L’ouverture du film se fait sur un chat, s’engouffrant dans cette grande cour. Le thème de la curiosité est ainsi amené sans beaucoup de nuances, mais nous voilà spectateurs, à nous demander où va ce satané chat. Il se rend, et la caméra passe en se qui va se révéler un plan subjectif, dans un lieu emplit de vie, de vies plutôt : de jeunes mariés qui emménagent, une femme solitaire à la recherche de l’amour, une danseuse aux formes avantageuses, et une quantité d’anonymes qui n’ont pour autre but que de rappeler combien les personnes qui nous entourent sont diverses. Qui sont ces gens ? Quelle existence mènent-ils ? On quitte le plan subjectif, pour nous focaliser sur James Stewart, l’homme qui épie. Cet homme, c’est Hitchcock qui nous regarde, mais c’est également nous qui regardons Loana se faire tripoter dans la piscine, des célébrités se rouler dans la boue d’une ferme découvrant qu’un cochon ce n’est pas emballé dans du cellophane dès la naissance, de jeunes ambitieux pousser la chansonnette, ou un tricycle se faire tuner en Hummer avec gyrophare et connexion satellite intégrés. Nous sommes passionnés par la vie des autres, complice de l’hypnotisme engendré par la lucarne; dans Rear window, cette lucarne, c’est la fenêtre de Stewart. Dès les années 90, c’est la “petite lucarne” télévisée, fenêtre non plus sur le monde et l’international, mais surtout sur le local, le trivial, le quotidien de célébrités de 15 secondes. Warhol l’avait déjà annoncé. Célèbres à notre époque parce qu’on a un vocabulaire restreint, ou digne d’intérêt parce qu’on vient de se marier (un couple que guette Stewart), où est la différence ?

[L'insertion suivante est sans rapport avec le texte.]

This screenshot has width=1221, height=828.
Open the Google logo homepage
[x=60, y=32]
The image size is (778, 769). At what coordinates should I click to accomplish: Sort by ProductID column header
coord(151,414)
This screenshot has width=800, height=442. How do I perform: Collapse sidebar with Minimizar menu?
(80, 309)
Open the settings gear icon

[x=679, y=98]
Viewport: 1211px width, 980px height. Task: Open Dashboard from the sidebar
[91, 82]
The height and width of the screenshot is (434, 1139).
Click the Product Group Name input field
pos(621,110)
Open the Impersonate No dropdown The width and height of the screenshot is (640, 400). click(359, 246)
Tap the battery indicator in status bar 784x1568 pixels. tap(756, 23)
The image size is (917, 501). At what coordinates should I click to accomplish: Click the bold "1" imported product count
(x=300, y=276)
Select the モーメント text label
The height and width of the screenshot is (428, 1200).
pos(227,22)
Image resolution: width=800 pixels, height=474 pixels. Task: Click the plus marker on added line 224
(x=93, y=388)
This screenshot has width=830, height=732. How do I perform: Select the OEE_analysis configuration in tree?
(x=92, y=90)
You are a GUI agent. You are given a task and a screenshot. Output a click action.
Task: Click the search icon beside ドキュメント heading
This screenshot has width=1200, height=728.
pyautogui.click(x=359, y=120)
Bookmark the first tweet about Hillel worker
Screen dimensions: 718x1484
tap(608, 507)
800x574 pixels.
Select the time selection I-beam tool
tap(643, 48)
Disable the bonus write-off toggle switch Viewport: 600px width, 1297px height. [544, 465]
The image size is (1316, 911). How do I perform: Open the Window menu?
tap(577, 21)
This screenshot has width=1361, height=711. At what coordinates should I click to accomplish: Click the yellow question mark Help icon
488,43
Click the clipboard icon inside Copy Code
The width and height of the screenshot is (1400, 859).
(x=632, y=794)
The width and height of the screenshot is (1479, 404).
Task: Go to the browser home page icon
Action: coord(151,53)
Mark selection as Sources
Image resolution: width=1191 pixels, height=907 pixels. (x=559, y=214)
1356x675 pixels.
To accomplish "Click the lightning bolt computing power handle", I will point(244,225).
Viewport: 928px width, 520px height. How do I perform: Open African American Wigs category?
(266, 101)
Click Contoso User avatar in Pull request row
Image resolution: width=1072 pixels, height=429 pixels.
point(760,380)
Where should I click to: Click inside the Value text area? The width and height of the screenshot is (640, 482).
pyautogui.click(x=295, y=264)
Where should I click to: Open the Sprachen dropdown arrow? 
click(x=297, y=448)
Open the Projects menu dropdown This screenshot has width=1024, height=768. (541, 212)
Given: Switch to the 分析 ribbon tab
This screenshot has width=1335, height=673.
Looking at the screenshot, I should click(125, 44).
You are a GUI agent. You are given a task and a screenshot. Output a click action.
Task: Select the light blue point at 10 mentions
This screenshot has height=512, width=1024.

Si notre temps est marqué par le narcissisme et la réussite, ces derniers ont pour corollaire le doute et le manque d’assurance. Et quoi de mieux pour se rassurer que de vérifier les choix fait par d’autres ? Pouvoir être satisfaits par les difficultés rencontrées par des anonymes, pouvoir se moquer avec délectation des faux pas commis par les voisins, en somme, on est en quête d’une consolation par l’échec d’autrui. Le photographe voyeur fait-il autre chose, lorsqu’il partage les derniers commérages avec son infirmière qui vient lui rendre visite ? Pour oublier sa chaise roulante, il se nourrira de la souffrance de ses voisins. Ce manque de mobilité physique n’est qu’une métaphore de notre peur de nous mouvoir dans notre espace, si vaste et si intimidant. En refusant de nous lever, en usant de notre handicap mental plus solide que n’importe quel acier d’un siège, nous voilà condamnés à assister, passifs, à la vie des autres. Ce fauteuil est si confortable qu’il est un prétexte facile pour éviter d’avoir à affronter le monde extérieur, et d’avoir à mener notre propre vie.
Le propre des films d’importance, c’est qu’ils sont intemporels. Si l’esthétique et le contexte sont résolument ancrés dans l’époque qui les as enfantés, leur thème ne saura vieillir. Lorsqu’on dépeint des travers ou des qualités humaines avec suffisamment d’adresse et de recul, elles parleront avec la même profondeur aux générations futures. Pourquoi les oeuvres de Kubrick n’ont-elles pas pris une ride ? Pour la même raison qu’on peut voir une critique contemporaine de nos moeurs dans rear window. L’homme ne s’efface pas devant le temps, il s’y inscrit dans sa continuité.